A cinco. O texto legal da contribuição traz características de compulsoriedade, uma vez que se utiliza do longo da legislação os termos “exigida”, “cobrada”, “deve ser recolhida”, sendo formas de exteriorizar um viés nitidamente compulsório.

Não obstante, todas as ponderações acima descritas, poder-se-ia sustentar que esta contribuição se assemelha ao Fundersul, cuja natureza, em tese, não seria tributária, segundo STF [1].

Juntamente com o fato de que este tema merece reflexão e análise atual e profunda do Supremo, efetivamente, existem elementos de distinção entre elas (“distinguishing”), desde a estrutura de incidência e cobrança, vinculação desta com institutos como a imunidade tributária na exportação (que é objetiva e incondicionada), isenção, substituição tributária, lembrando ainda que o Fundersul tratou de diferimento puro. O Fundeinfra, como brevemente exposto, tem nítido caráter compulsório, envolvendo-se umbilicalmente com o ICMS.

Ademais, importante lembrar que, em decisão mais recente, o próprio STF, por seu Pleno, reconheceu a natureza tributária à taxa, caracterizando-a como compulsória, a ser recolhida para fins de gozo de incentivos fiscais:

“RECURSO EXTRAORDINÁRIO. EXAÇÕES PAGAS À SUPERINTENDÊNCIA DA ZONA FRANCA DE MANAUS – SUFRAMA. NATUREZA JURÍDICA DE TAXA. INSTITUIÇÃO POR MEIO DE PORTARIA. OFENSA AO PRINCÍPIO DA LEGALIDADE. PARÁGRAFO ÚNICO DO ARTIGO 24 DO DECRETO-LEI N. 288/1967 NÃO RECEPCIONADO. 1. Taxa e preço público diferem quanto à compulsoriedade de seu pagamento. A taxa é cobrada em razão de uma obrigação legal enquanto o preço público é de pagamento facultativo por quem pretende se beneficiar de um serviço prestado. 2. A Superintendência da Zona Franca de Manaus (Suframa) exerce atividade afeta ao Estado em razão do disposto no artigo 10 do Decreto-Lei nº 288/1967, e as exações por ela cobradas são de pagamento compulsório por quem pretende se beneficiar dos incentivos oferecidos pelo Decreto-Lei nº 288/1967, tendo, assim, natureza de taxa. 3. O parágrafo único do artigo 24 do Decreto-Lei nº 288/1967, que autoriza a Superintendência da Zona Franca de Manaus (Suframa) a instituir taxas por meio de portaria contraria o princípio da legalidade e, portanto, não foi recepcionado pela Constituição da República de 1988” [2].

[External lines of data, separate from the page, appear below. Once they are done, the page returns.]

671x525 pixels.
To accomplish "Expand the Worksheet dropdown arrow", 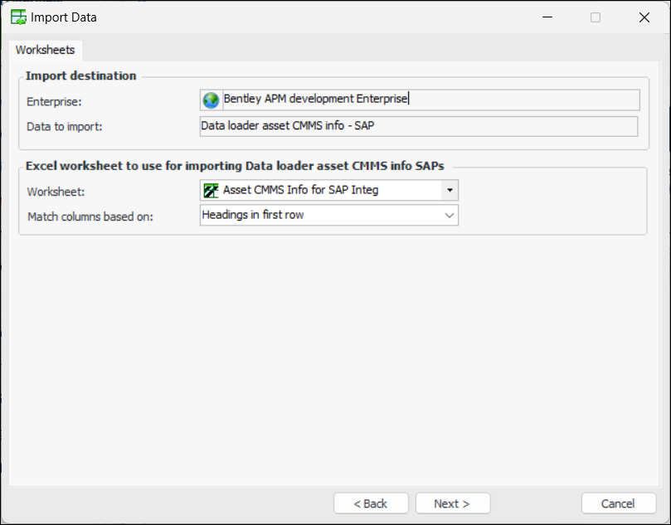I will (449, 190).
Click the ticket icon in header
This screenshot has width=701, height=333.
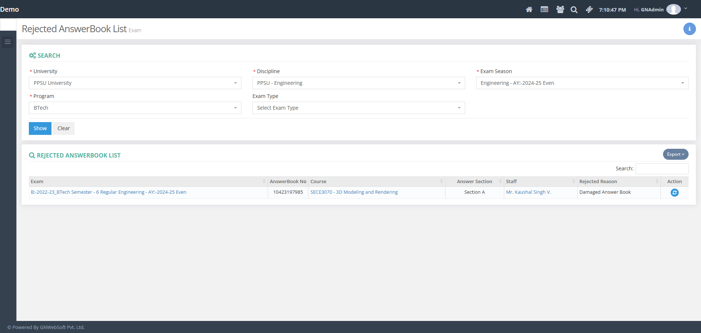coord(589,10)
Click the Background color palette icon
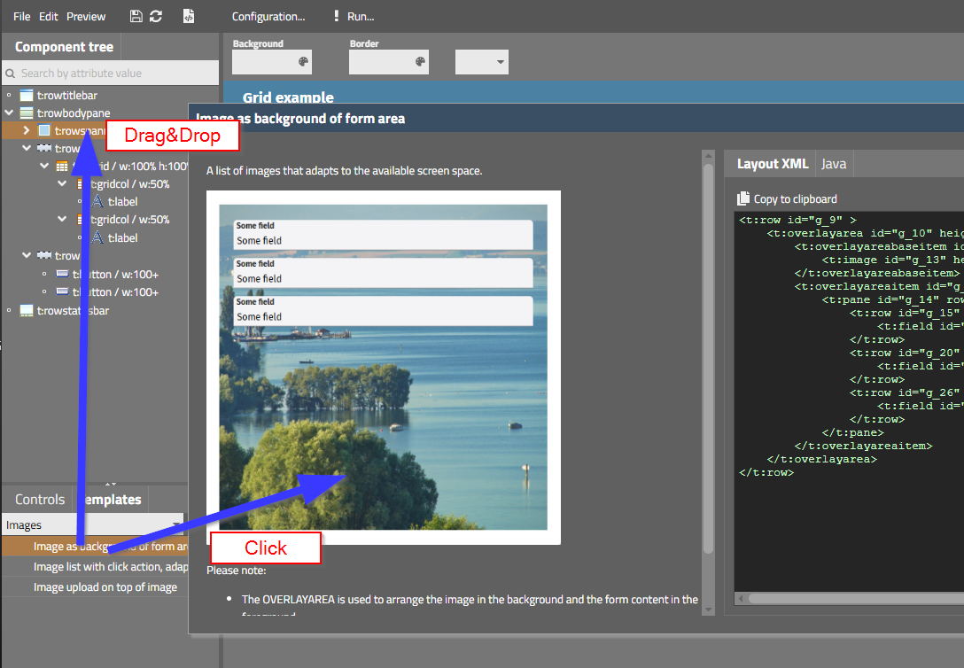The height and width of the screenshot is (668, 964). (304, 62)
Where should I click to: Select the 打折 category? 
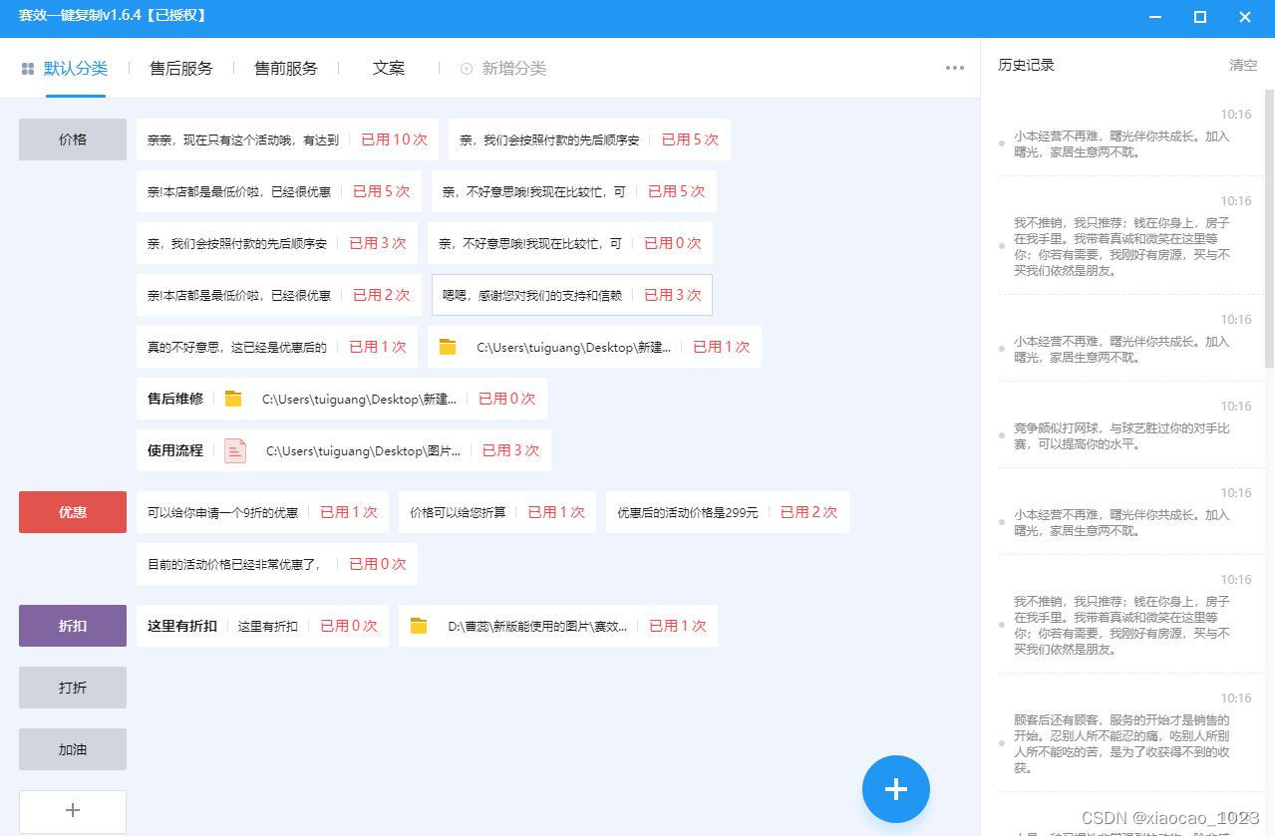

Não deixava de ser referida exigência um pagamento facultativo a quem tivesse pretensão de gozar de um incentivo fiscal, todavia, o Supremo Tribunal Federal reconheceu a compulsoriedade e respectiva natureza tributária.

Em tais condições, nos parece evidente a natureza tributária da “contribuição” goiana destinada ao Fundeinfra, nos termos do artigo 5º, da Lei nº 21.670/2022, e, por conseguinte, sua inconstitucionalidade, pois: 1) como um imposto, há vício por ter destinação específica (artigo 167, IV); 2) como uma contribuição, o Estado Membro não teria competência para institui-la; 3) como taxa, não seria exercício do poder de polícia, muito menos um serviço público divisível e específico, além de ter a mesma base de cálculo do Imposto (ICMS).

Fábio Pallaretti Calcini é doutor e mestre em Direito do Estado pela PUC-SP, ex-Membro do Conselho Administrativo de Recursos Fiscais (Carf), professor da FGV Direito SP e Ibet,
sócio tributarista Brasil Salomão e Matthes Advocacia, membro da Abat e um dos representantes desta nas ADIs como amicus curiae.